Gotabaya Rajapaksa arrives in Singapore after fleeing Sri Lanka amid protests over an economic crisis.
President Gotabaya Rajapaksa has submitted a letter of resignation to the speaker of Sri Lanka’s parliament, a spokesperson for the speaker said, hours after he fled to Singapore.
The announcement triggered jubilation in the commercial capital Colombo where protesters massed outside the presidential secretariat, defying a city-wide curfew.
Crowds set off firecrackers, shouted slogans and danced ecstatically at the Gota Go Gama protest site, named mockingly after Rajapaksa’s first name.
“The whole country will celebrate today,” Damitha Abeyrathne, an activist, said. “It’s a big victory.”
“We never thought we would get this country free from them,” she added, referring to the Rajapaksa family who dominated the South Asian country’s politics for two decades.
“The authenticity and the legality of the e-mail will have to be checked out before being formally accepted”, spokespeson Indunil Yapa told the AFP news agency on Thursday.
Rajapaksa submitted his resignation by email late on Thursday and it would become official on Friday, once the document had been legally verified, the speaker’s spokesperson said.
Rajapaksa landed in Singapore on Thursday after fleeing mass protests over his country’s economic meltdown.
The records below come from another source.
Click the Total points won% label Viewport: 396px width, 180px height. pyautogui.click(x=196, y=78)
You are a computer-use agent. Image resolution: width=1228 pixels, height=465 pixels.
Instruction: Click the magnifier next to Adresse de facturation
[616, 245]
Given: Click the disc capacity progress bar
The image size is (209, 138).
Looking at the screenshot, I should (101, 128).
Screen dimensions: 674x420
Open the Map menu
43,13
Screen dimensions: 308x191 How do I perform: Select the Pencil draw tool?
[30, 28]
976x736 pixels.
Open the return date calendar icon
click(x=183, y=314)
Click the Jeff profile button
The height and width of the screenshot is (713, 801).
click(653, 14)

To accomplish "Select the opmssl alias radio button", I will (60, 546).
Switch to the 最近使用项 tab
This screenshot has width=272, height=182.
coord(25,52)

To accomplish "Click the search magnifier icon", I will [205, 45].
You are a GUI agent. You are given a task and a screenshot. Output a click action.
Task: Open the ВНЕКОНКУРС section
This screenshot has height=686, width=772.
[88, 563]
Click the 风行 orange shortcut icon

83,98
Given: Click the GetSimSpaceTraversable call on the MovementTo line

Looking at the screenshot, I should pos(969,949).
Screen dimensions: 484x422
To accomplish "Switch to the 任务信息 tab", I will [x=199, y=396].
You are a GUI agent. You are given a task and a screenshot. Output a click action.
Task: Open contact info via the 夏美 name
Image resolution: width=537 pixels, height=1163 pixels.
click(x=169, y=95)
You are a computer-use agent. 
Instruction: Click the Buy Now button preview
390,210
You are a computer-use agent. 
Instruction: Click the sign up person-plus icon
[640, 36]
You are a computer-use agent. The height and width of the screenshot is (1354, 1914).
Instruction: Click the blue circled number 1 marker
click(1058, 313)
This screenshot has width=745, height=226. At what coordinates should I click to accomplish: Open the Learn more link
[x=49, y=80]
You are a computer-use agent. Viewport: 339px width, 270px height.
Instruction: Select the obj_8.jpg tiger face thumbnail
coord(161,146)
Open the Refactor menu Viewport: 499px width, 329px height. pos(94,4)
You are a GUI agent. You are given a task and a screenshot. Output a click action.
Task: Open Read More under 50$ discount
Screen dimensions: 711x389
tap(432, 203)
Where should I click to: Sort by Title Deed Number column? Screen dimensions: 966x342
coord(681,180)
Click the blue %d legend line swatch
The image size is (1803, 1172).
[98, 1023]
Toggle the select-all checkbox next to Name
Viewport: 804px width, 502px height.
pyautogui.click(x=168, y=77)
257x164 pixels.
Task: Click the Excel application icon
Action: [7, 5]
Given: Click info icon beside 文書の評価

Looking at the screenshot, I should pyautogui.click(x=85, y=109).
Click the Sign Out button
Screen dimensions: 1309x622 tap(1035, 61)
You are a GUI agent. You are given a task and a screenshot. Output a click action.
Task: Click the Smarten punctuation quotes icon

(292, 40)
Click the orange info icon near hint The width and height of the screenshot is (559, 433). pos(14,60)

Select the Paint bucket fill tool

He travelled on to Singapore on a Saudi airline flight, according to a person familiar with the situation.
Rajapaksa was with his wife Ioma and their two bodyguards. A passenger on the flight, who declined to be named, told Reuters news agency that Rajapaksa was met by a group of security guards and was seen leaving the airport VIP area in a convoy of black vehicles.
Airline staff on the flight told Reuters that the president dressed in black and flew business class, describing him as “quiet” and “friendly”.